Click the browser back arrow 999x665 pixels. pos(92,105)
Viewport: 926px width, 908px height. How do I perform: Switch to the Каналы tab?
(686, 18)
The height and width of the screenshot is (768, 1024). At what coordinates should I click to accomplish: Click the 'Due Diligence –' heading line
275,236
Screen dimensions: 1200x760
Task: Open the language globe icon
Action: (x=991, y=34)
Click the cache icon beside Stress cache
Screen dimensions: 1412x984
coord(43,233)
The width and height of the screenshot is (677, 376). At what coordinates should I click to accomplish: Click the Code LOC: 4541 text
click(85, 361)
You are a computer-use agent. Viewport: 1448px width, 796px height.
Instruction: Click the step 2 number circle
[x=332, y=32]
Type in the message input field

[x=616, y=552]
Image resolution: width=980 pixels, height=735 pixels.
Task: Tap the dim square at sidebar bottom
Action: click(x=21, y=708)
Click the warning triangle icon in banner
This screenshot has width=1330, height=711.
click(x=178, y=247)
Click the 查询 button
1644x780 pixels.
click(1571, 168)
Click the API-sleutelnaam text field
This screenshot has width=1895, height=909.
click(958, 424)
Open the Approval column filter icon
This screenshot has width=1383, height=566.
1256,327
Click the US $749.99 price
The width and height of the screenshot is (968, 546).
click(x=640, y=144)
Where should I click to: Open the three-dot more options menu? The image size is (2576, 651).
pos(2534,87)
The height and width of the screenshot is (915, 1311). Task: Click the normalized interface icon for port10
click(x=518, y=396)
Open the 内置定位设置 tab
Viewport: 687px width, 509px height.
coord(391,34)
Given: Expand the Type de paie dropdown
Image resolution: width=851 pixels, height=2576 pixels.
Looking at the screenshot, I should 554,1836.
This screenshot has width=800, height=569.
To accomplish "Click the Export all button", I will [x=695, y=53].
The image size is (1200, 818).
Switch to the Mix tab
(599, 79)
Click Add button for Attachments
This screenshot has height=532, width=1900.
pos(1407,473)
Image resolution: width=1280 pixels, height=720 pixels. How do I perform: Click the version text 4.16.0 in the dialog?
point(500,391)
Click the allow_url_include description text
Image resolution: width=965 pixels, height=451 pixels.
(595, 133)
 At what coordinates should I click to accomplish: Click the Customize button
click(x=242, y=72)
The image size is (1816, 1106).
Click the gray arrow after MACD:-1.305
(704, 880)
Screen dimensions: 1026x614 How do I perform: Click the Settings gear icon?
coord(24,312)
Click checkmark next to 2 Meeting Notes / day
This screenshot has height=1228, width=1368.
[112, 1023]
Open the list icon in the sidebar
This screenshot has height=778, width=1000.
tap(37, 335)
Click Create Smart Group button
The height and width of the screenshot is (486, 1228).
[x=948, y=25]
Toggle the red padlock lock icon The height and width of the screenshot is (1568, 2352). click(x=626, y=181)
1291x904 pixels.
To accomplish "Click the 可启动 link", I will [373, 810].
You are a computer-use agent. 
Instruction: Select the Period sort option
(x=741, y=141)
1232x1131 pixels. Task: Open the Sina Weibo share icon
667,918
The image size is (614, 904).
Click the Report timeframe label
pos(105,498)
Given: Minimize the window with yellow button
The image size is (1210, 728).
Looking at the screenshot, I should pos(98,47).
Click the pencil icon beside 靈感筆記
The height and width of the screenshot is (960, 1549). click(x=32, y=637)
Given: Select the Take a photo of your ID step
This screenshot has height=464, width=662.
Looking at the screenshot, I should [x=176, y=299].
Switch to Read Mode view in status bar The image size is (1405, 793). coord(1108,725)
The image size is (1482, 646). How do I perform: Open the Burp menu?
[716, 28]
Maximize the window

---+---

## What you have to do
Return, from the data, each line that has the word "window" in it.

## Problem solution
Given: Minimize the window with yellow button
Maximize the window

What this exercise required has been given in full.